▸ Work instructions
Look through the lines below for the word "formatting", and copy every line that has it.

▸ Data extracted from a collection
──────────
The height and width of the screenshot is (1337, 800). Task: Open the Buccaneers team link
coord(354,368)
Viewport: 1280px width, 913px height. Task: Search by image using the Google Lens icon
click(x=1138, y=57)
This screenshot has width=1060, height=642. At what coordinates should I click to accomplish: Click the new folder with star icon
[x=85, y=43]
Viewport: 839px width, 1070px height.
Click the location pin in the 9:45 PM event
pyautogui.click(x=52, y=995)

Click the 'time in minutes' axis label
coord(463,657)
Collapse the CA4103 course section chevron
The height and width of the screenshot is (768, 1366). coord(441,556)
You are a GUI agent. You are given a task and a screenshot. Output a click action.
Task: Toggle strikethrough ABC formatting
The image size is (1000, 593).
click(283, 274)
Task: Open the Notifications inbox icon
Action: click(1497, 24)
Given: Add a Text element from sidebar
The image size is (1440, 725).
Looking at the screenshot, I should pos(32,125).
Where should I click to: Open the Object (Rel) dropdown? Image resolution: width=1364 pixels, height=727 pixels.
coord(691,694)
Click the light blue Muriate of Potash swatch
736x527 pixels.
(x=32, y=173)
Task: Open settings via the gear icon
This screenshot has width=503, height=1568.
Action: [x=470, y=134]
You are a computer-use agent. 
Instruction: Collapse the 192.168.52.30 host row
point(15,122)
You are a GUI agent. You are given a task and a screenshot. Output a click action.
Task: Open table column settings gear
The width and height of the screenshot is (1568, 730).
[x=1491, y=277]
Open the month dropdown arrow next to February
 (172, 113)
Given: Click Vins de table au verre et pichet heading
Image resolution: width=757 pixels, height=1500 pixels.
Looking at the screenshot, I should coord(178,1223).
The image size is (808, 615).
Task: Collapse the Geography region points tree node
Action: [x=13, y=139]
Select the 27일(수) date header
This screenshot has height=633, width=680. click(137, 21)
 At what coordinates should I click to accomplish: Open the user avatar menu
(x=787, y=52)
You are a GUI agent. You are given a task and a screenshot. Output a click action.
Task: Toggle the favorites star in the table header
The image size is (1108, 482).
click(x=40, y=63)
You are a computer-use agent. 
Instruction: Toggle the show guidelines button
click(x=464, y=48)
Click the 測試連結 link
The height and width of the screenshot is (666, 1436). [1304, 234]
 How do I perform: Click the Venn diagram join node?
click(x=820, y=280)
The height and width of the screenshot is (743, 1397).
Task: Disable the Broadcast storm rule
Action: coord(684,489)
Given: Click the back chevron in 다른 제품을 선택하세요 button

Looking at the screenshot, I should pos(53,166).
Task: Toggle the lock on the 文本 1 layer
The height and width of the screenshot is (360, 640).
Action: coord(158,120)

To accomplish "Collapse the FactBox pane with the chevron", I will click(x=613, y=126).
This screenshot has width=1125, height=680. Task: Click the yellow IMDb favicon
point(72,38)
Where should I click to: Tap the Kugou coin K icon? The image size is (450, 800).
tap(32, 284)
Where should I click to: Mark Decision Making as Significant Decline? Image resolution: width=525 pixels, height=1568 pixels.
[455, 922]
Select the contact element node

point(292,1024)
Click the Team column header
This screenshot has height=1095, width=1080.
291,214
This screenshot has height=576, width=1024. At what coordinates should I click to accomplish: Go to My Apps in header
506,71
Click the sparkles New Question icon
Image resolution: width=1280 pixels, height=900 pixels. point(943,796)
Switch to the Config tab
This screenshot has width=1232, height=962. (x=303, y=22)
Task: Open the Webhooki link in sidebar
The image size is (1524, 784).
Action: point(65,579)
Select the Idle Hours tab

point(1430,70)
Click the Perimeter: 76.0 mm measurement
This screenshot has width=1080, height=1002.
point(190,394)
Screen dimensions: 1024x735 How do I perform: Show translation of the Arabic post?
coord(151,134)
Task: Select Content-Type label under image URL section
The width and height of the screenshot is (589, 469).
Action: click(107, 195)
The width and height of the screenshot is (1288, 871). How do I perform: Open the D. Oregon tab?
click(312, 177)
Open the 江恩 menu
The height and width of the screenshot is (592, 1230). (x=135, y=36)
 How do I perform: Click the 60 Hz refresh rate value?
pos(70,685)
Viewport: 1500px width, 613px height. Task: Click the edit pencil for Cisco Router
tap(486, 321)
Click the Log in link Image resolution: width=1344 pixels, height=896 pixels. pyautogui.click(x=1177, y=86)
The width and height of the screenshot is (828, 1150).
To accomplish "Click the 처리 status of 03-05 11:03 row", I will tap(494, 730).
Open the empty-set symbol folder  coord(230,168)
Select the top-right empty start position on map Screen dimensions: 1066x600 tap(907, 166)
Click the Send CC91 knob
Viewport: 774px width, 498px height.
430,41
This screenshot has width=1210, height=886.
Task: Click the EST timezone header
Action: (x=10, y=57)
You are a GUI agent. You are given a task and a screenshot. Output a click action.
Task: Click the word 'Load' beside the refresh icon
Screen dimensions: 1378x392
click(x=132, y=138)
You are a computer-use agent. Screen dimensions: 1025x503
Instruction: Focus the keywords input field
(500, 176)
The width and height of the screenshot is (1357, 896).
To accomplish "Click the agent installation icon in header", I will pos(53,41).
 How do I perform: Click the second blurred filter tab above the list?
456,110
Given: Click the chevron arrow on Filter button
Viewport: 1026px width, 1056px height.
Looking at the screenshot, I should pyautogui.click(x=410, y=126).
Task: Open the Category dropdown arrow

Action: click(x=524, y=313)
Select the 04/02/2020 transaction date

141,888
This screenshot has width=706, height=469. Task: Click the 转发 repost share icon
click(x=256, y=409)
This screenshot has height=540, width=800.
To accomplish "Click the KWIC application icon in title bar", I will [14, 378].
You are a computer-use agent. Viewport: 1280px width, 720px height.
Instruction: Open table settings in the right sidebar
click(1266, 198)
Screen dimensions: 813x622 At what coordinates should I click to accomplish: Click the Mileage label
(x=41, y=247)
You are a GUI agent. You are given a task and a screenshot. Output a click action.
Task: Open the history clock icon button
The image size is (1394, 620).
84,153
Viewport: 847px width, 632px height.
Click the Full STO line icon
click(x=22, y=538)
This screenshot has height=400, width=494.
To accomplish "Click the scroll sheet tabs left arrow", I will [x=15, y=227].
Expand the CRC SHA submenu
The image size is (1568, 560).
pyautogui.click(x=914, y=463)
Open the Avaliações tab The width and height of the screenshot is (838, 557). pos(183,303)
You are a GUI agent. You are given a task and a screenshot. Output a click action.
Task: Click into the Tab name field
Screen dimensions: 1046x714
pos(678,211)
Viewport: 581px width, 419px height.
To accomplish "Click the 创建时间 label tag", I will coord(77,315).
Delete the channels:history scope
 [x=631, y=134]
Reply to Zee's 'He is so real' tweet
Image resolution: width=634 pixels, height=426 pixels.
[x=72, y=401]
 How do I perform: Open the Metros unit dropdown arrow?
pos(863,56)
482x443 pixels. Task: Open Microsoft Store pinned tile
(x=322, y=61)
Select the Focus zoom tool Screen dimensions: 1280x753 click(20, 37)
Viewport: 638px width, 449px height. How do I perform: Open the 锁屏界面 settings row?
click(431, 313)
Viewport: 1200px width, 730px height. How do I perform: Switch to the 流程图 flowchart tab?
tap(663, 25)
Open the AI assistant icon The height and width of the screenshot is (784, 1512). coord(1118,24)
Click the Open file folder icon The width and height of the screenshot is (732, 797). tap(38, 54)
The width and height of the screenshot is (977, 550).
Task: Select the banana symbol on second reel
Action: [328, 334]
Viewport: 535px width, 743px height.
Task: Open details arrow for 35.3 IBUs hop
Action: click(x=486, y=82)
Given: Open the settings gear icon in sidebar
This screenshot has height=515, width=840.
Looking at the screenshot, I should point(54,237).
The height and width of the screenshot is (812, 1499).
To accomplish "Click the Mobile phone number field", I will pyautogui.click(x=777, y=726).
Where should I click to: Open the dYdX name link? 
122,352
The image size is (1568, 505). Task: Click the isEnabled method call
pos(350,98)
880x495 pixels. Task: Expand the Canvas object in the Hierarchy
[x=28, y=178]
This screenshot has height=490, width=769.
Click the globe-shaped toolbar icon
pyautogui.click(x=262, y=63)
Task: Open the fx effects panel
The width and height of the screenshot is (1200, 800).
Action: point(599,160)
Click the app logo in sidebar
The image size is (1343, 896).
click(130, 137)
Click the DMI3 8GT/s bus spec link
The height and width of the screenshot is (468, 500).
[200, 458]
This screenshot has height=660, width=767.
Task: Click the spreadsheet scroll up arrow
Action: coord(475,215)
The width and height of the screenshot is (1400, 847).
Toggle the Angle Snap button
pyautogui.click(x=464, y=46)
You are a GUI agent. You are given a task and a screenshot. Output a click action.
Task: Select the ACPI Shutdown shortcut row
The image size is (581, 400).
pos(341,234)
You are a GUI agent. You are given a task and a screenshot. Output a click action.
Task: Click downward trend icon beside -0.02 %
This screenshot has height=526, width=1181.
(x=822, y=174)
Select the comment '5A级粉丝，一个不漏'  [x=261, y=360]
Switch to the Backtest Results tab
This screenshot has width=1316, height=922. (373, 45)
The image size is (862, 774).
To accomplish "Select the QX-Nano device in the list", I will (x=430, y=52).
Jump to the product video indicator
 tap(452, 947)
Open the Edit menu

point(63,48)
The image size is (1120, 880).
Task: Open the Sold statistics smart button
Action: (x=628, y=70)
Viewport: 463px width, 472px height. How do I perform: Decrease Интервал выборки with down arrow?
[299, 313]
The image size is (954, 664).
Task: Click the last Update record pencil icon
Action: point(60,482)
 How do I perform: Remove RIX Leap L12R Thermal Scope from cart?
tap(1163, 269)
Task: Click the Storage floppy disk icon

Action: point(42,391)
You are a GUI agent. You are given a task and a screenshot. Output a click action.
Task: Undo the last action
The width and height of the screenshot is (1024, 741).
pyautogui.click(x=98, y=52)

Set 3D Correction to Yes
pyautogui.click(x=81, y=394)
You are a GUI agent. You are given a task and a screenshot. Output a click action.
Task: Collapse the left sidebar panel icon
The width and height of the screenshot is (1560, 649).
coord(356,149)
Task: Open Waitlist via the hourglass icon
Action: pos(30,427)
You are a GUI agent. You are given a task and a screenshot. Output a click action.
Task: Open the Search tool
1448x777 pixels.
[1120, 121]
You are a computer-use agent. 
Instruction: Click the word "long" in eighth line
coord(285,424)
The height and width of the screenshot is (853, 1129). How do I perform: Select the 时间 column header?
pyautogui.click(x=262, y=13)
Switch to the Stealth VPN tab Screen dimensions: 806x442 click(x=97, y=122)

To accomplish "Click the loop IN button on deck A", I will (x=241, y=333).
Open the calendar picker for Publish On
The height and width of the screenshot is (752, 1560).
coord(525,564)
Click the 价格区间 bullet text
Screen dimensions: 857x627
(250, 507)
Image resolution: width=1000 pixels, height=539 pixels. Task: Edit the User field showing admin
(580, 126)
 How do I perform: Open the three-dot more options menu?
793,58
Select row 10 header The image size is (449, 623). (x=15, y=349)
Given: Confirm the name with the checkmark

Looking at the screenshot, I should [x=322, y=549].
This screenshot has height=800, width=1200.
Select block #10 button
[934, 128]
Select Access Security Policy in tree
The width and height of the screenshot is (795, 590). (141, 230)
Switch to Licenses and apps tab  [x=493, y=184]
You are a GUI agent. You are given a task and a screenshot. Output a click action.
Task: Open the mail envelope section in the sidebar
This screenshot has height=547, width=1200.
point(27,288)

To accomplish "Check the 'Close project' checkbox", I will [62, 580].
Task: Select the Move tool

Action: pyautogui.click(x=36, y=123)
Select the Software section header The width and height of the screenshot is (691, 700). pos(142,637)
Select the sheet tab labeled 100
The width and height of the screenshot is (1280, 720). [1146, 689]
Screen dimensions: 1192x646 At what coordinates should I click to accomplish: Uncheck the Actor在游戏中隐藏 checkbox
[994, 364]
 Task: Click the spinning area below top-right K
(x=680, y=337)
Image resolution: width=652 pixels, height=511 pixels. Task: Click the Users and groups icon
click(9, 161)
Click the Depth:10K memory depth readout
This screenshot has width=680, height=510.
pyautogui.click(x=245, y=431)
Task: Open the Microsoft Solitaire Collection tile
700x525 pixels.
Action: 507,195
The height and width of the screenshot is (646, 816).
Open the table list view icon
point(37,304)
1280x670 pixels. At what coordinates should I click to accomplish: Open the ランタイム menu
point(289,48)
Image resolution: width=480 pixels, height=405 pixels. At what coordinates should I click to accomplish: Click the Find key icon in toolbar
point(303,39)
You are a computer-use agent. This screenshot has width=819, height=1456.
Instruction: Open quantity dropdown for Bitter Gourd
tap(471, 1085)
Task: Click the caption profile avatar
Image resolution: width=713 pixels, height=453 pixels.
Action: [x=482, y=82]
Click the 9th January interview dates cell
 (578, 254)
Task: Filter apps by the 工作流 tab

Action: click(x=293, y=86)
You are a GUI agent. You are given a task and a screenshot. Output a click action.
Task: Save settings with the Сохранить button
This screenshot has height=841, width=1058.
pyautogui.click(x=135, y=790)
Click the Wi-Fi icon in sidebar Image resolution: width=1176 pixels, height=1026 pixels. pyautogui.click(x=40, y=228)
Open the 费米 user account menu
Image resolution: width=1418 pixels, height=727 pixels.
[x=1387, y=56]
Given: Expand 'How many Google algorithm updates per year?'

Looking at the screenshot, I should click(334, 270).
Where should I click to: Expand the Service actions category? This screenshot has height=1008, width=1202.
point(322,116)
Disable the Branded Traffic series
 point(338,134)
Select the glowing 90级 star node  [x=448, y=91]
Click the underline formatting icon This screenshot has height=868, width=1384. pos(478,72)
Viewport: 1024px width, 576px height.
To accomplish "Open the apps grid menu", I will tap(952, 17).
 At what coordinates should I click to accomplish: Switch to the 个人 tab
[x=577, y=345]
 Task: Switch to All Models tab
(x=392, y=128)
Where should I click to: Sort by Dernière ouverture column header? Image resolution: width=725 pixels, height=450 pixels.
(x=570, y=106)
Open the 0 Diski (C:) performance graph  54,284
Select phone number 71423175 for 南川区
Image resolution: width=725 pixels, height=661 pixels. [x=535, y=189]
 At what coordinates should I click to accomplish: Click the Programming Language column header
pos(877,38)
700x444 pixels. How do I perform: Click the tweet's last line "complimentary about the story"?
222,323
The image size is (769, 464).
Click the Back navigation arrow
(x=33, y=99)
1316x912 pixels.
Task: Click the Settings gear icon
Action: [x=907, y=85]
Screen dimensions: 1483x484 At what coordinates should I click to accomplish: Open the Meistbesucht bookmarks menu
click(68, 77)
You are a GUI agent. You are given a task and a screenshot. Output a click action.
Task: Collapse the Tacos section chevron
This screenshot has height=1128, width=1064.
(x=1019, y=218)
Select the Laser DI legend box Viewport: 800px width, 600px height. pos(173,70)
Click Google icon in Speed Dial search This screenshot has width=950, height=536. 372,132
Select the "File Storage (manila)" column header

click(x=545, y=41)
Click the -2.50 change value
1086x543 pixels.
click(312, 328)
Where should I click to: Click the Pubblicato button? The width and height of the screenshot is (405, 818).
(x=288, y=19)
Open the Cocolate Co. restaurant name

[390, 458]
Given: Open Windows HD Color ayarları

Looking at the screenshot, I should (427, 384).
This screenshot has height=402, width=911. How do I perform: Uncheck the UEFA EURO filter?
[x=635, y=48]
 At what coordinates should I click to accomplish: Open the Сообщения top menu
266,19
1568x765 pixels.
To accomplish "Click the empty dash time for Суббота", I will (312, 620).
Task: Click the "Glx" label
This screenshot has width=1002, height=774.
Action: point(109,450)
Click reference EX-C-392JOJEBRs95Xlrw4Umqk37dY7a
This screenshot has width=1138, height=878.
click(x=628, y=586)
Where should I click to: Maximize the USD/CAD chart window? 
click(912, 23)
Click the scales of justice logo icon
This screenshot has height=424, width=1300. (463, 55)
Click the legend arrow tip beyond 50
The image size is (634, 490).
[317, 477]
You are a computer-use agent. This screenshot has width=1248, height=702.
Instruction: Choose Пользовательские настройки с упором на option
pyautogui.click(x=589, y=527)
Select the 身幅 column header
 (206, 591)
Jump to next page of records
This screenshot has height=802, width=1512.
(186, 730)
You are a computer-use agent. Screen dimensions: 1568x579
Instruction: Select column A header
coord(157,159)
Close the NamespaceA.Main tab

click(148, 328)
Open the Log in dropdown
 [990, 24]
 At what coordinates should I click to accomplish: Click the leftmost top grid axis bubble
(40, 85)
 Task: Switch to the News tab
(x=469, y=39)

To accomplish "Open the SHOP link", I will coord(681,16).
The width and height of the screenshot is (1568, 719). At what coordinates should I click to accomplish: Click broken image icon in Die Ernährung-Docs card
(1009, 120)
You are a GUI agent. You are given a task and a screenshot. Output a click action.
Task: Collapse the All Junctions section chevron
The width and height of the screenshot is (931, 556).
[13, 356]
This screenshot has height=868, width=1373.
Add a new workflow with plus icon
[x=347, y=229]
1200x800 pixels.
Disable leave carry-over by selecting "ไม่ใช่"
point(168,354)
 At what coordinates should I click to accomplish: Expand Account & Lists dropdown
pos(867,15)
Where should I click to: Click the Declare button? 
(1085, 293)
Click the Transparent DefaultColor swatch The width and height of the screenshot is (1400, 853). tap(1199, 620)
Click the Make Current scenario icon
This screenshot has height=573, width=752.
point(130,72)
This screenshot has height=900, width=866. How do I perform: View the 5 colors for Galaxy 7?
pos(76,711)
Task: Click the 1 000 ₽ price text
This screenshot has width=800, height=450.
──────────
▸ Response area
Task: Toggle strikethrough ABC formatting
Click the underline formatting icon This screenshot has height=868, width=1384. pos(478,72)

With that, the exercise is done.